Investigation is search. Filter millions of events down to the few that matter, then correlate across sources to turn scattered logs into the story of an attack.
Why: investigation means slicing huge volumes of logs down to the relevant events — by user, host, time, or indicator — so fluency in your SIEM’s query language is the core analyst skill. When: start broad (the affected host and time window), then narrow. Where: every SIEM has its dialect (Splunk SPL, Elastic KQL/EQL), but the pattern — filter, aggregate, sort — is universal.
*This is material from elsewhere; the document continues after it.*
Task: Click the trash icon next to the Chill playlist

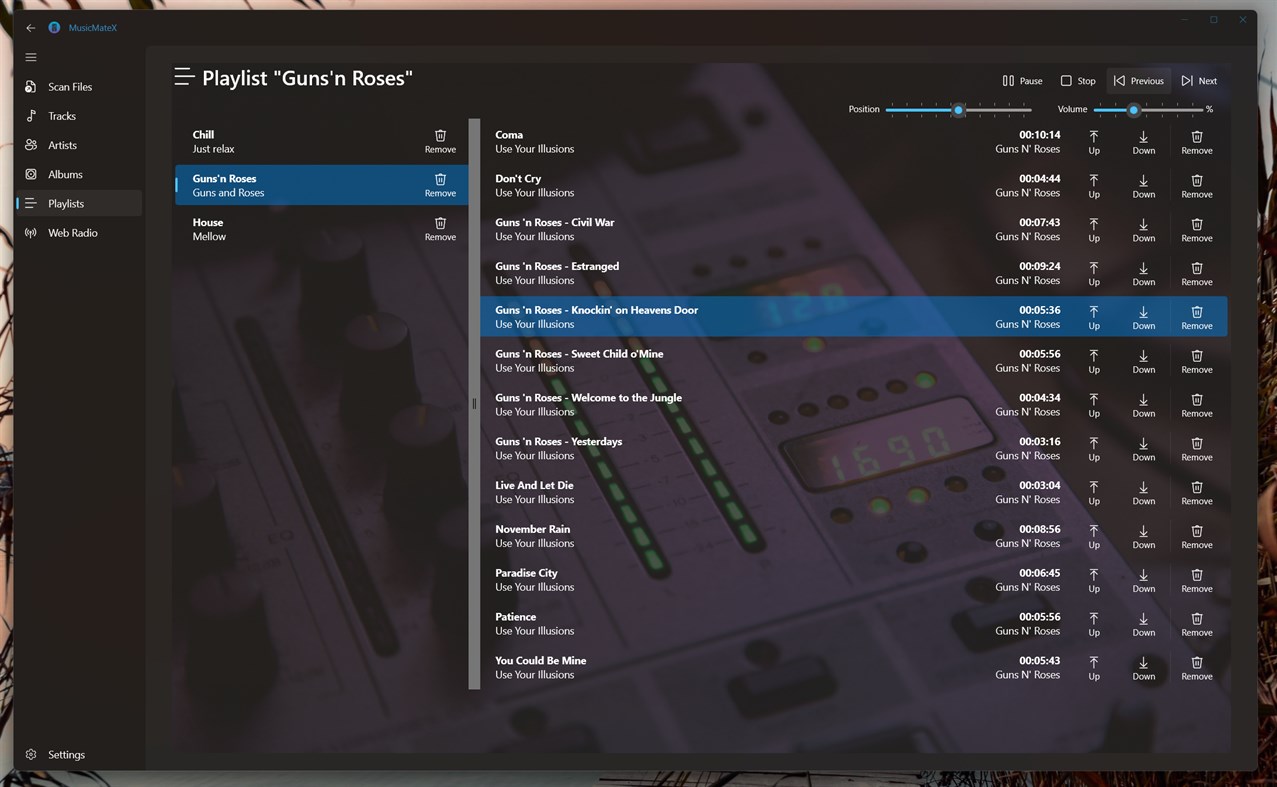Action: pos(439,135)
# Splunk SPL — failed logins, counted per source IP, worst first:
index=auth action=failure
| stats count by src_ip, user
| sort -count
# Elastic KQL equivalent (in Kibana):
# event.category:"authentication" and event.outcome:"failure"
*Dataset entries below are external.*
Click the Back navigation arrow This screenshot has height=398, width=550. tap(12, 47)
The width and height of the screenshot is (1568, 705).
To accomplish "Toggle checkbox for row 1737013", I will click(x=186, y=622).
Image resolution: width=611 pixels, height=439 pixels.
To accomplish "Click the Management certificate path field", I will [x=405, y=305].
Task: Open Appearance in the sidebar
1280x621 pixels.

# Pattern everywhere: FILTER (which events) -> AGGREGATE -> SORT.Why: a single log line rarely proves an attack — the signal comes from linking events across sources (a brute-force success, then a new process, then an outbound connection) into one timeline. When: correlate by a shared key (user, host, IP, time) to reconstruct what happened. Where: this is what distinguishes a SIEM from grep — it joins the endpoint, auth, and network stories.
One event = noise. Correlated events = an attack story:
1. auth log: 100 failures then 1 SUCCESS for 'admin' from 5.5.5.5
2. process log: minutes later, 'admin' spawns powershell + a new service
3. network log: that host beacons to an unfamiliar external IP
Correlated on user+host+time, these three become "compromise in progress".
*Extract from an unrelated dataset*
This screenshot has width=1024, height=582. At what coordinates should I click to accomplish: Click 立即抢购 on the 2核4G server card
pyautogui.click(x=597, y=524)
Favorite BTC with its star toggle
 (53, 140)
Pivot on the shared keys to follow the thread.Why: raw logs lack context — an IP is just a number until you know it is a known-malicious host or a foreign country — so enrichment (threat intel, geolocation, asset criticality) turns data into judgment. When: enrich events with intel feeds and asset info so analysts triage faster. Where: enrichment is also how automated rules become precise (e.g. "auth success from a country we never operate in").
ENRICH events to add context an analyst (or rule) can act on:
IP -> threat-intel reputation, geolocation, ASN
user -> department, privilege level, normal working hours
host -> asset criticality (crown-jewel server vs. test box)
hash/domain -> known-bad (VirusTotal), known-good (allowlist)
Enrichment converts "an event happened" into "this event MATTERS."